There are many SEO tips and tricks that help in optimizing a site but one of those, the importance of which is sometimes underestimated is sitemaps. Sitemaps, as the name implies, are just a map of your site – i.e. on one single page you show the structure of your site, its sections, the links between them, etc. Sitemaps make navigating your site easier and having an updated sitemap on your site is good both for your users and for search engines. Sitemaps are an important way of communication with search engines. While in robots.txt you tell search engines which parts of your site to exclude from indexing, in your site map you tell search engines where you’d like them to go.

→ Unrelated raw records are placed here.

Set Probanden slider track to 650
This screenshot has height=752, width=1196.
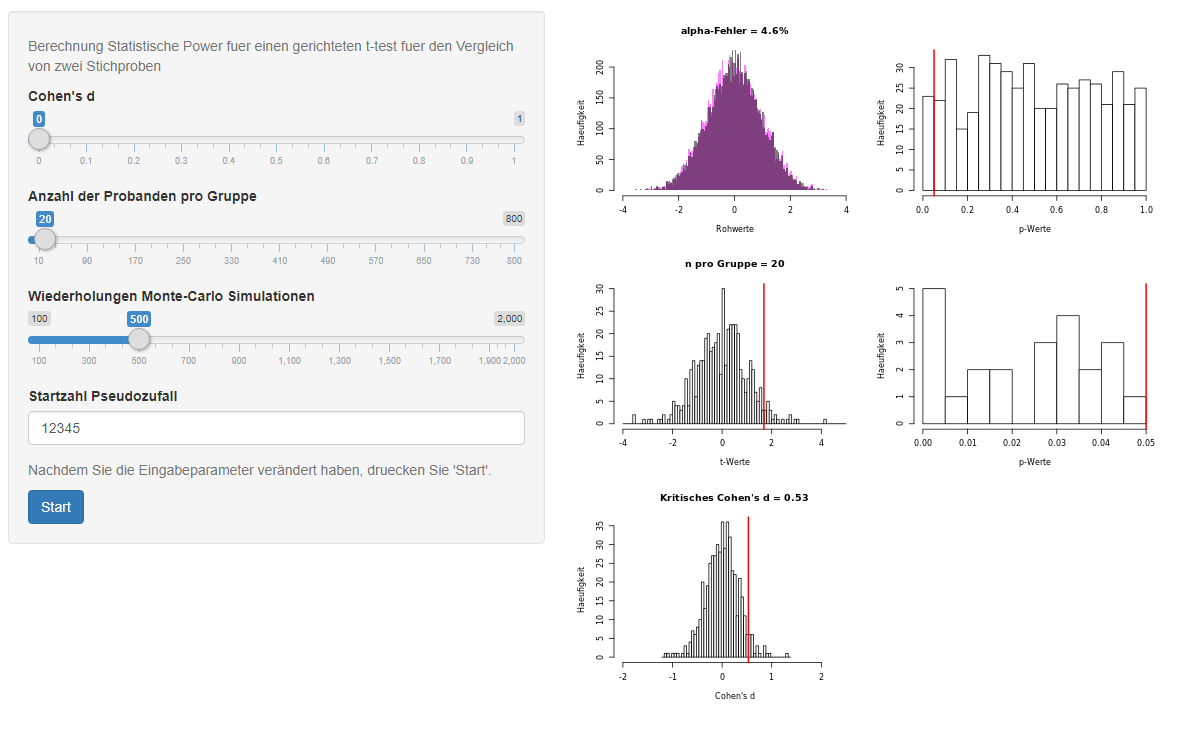pos(424,239)
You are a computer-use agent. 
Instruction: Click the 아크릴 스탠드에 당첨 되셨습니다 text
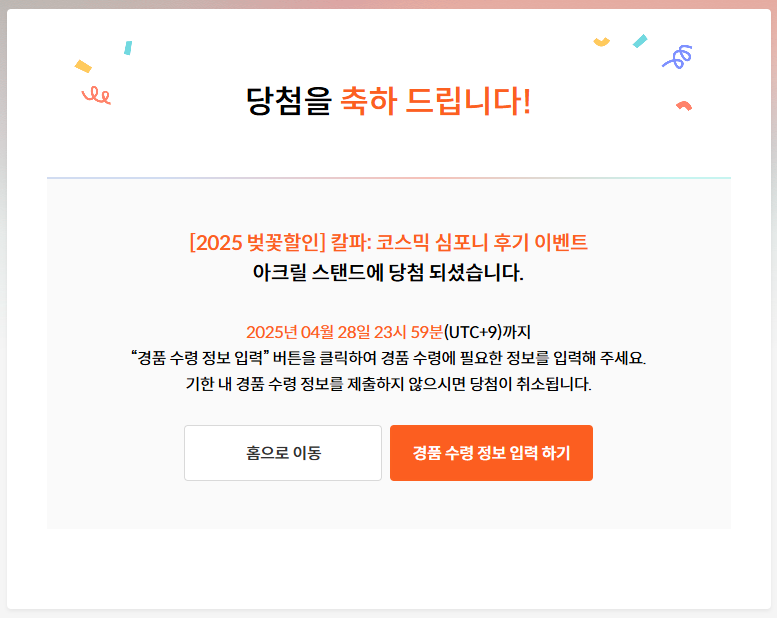click(x=388, y=272)
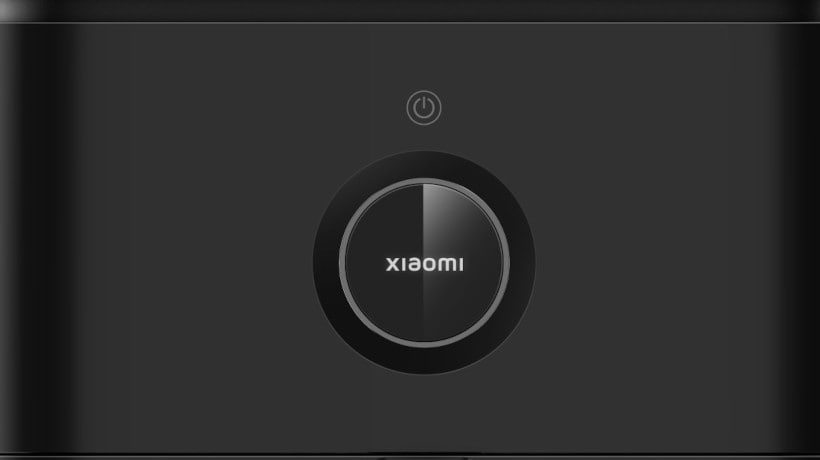Click the light glare in top left corner

point(15,9)
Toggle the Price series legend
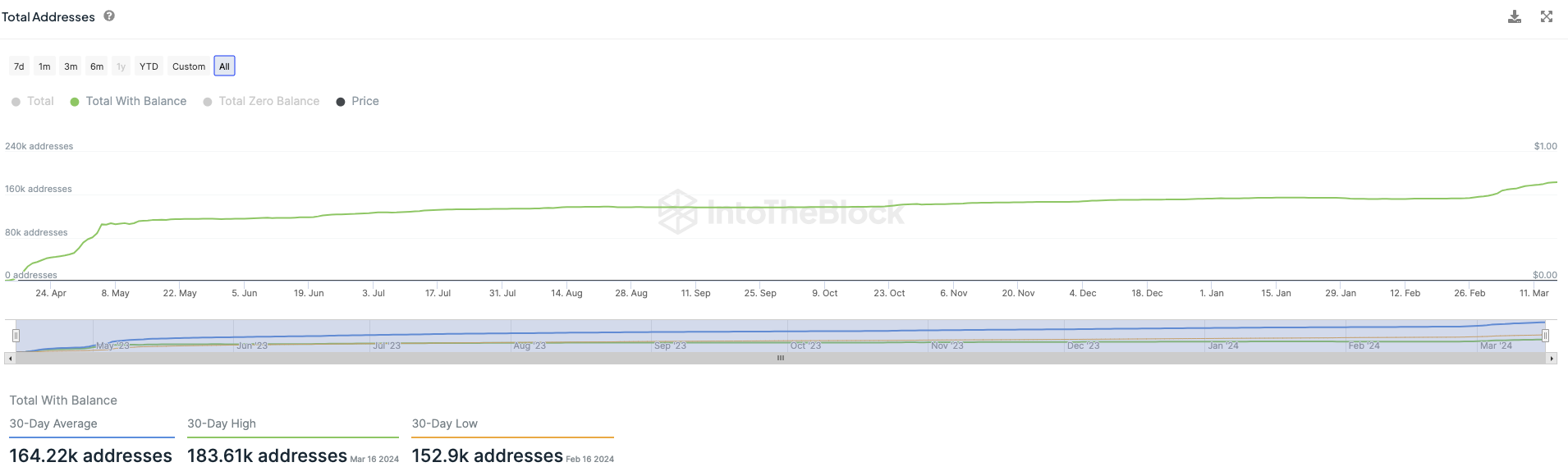 pos(358,101)
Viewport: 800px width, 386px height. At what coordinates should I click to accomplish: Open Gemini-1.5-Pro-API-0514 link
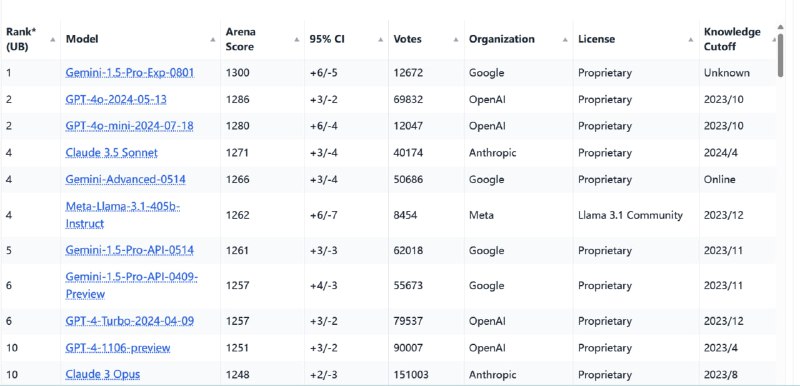pos(129,250)
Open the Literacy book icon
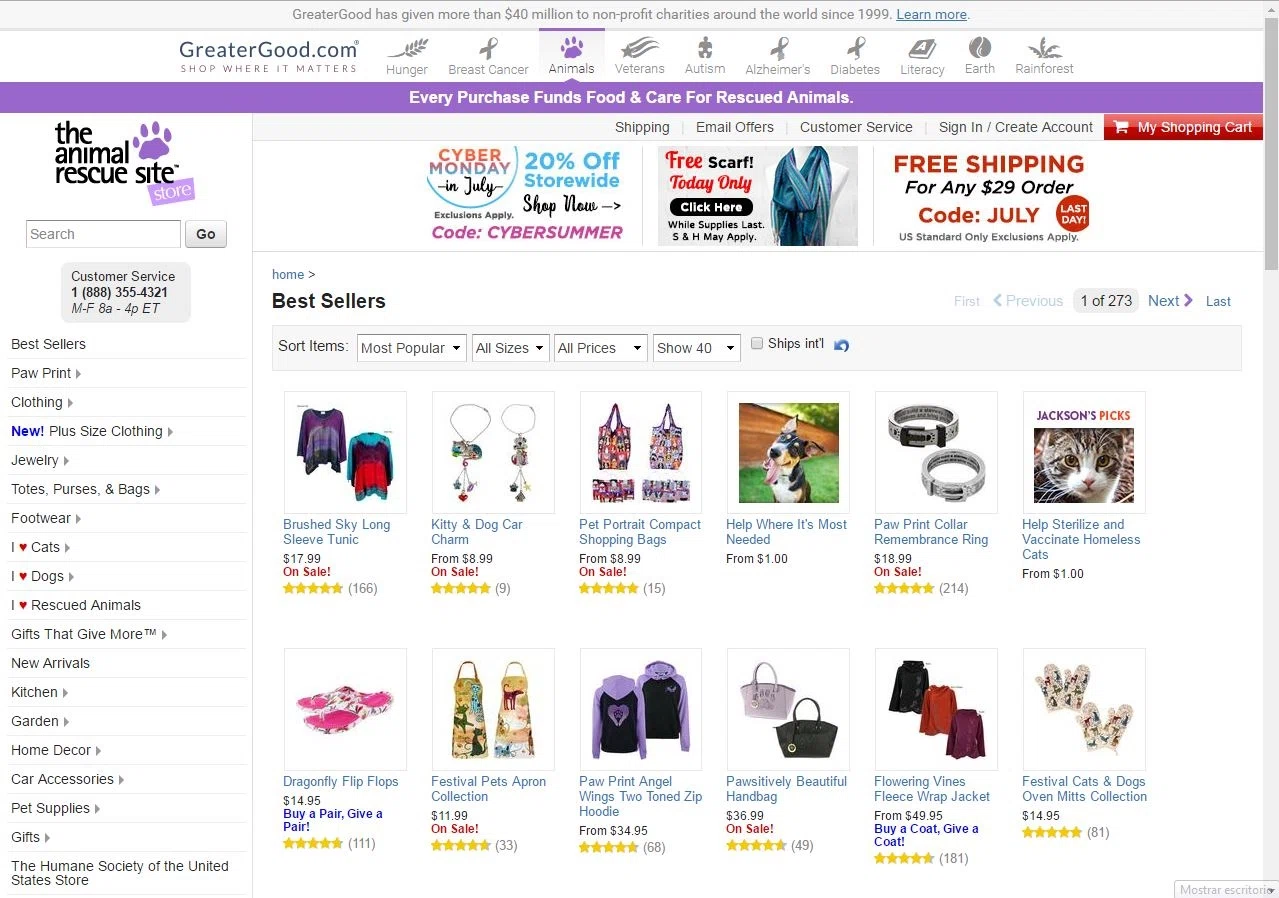Image resolution: width=1279 pixels, height=898 pixels. point(922,48)
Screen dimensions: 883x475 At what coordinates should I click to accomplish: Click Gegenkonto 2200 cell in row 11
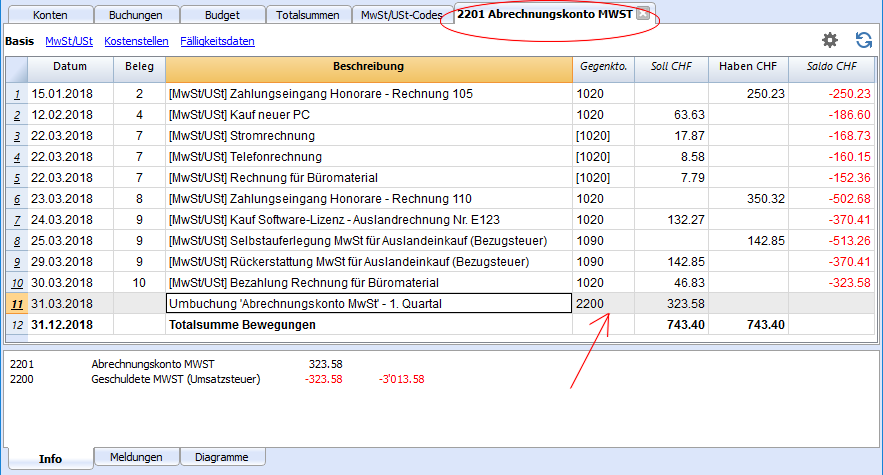point(603,304)
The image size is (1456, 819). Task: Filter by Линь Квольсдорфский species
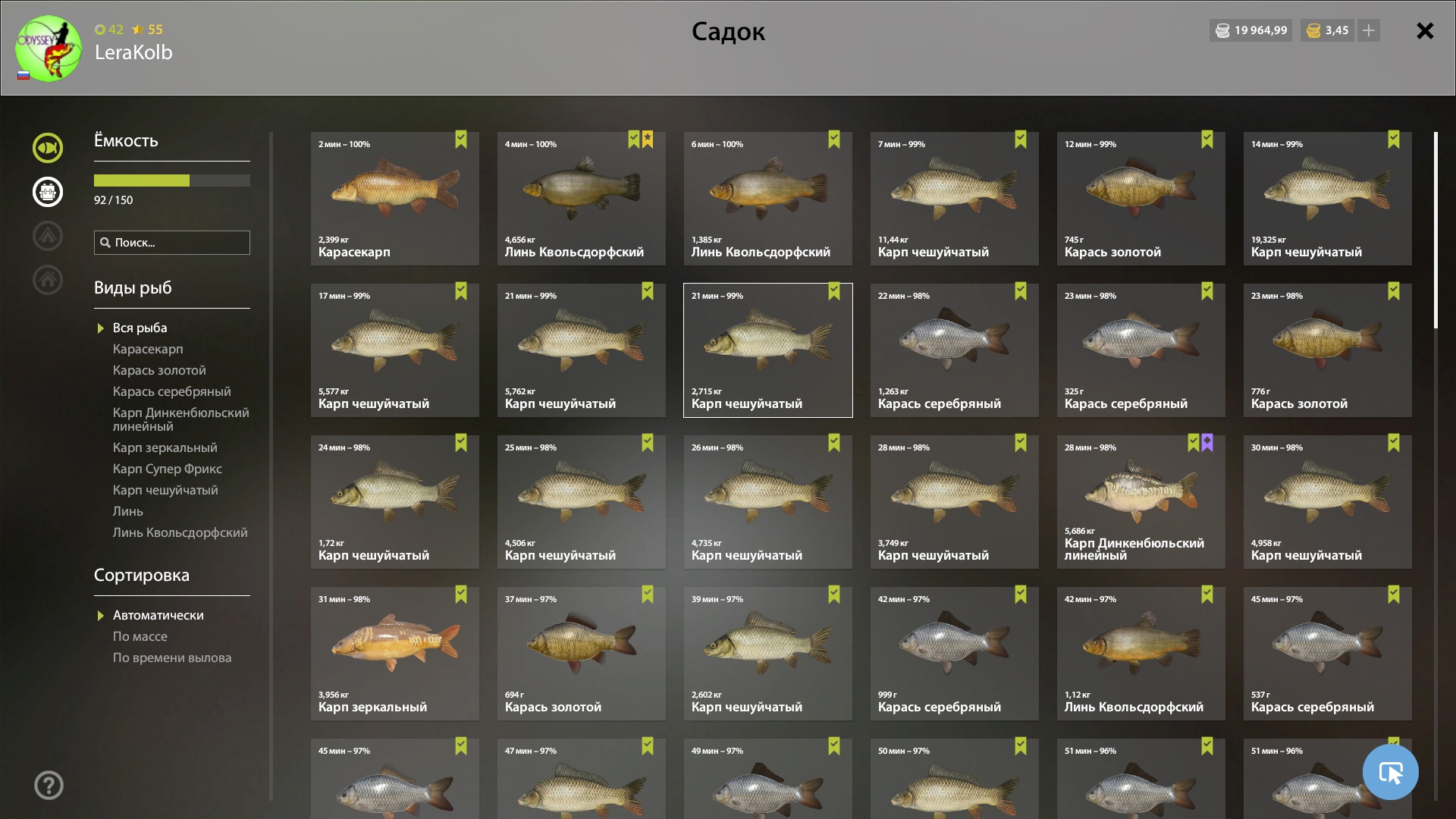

Sitemaps are not a novelty. They have always been part of best Web design practices but with the adoption of sitemaps by search engines, now they become even more important. However, it is necessary to make a clarification that if you are interested in sitemaps mainly from a SEO point of view, you can’t go on with the conventional sitemap only (though currently Yahoo! and MSN still keep to the standard html format). For instance, Google Sitemaps uses a special (XML) format that is different from the ordinary html sitemap for human visitors.
One might ask why two sitemaps are necessary. The answer is obvious – one is for humans, the other is for spiders (for now mainly Googlebot but it is reasonable to expect that other crawlers will join the club shortly). In that relation it is necessary to clarify that having two sitemaps is not regarded as duplicate content. In ‘Introduction to Sitemaps’, Google explicitly states that using a sitemap will never lead to penalty for your site.
Why Use a Sitemap
Using sitemaps has many benefits, not only easier navigation and better visibility by search engines. Sitemaps offer the opportunity to inform search engines immediately about any changes on your site. Of course, you cannot expect that search engines will rush right away to index your changed pages but certainly the changes will be indexed faster, compared to when you don’t have a sitemap.
Also, when you have a sitemap and submit it to the search engines, you rely less on external links that will bring search engines to your site. Sitemaps can even help with messy internal links – for instance if you by accident have broken internal links or orphaned pages that cannot be reached in other way (though there is no doubt that it is much better to fix your errors than rely on a sitemap).
If your site is new, or if you have a significant number of new (or recently updated pages), then using a sitemap can be vital to your success. Although you can still go without a sitemap, it is likely that soon sitemaps will become the standard way of submitting a site to search engines. Though it is certain that spiders will continue to index the Web and sitemaps will not make the standard crawling procedures obsolete, it is logical to say that the importance of sitemaps will continue to increase.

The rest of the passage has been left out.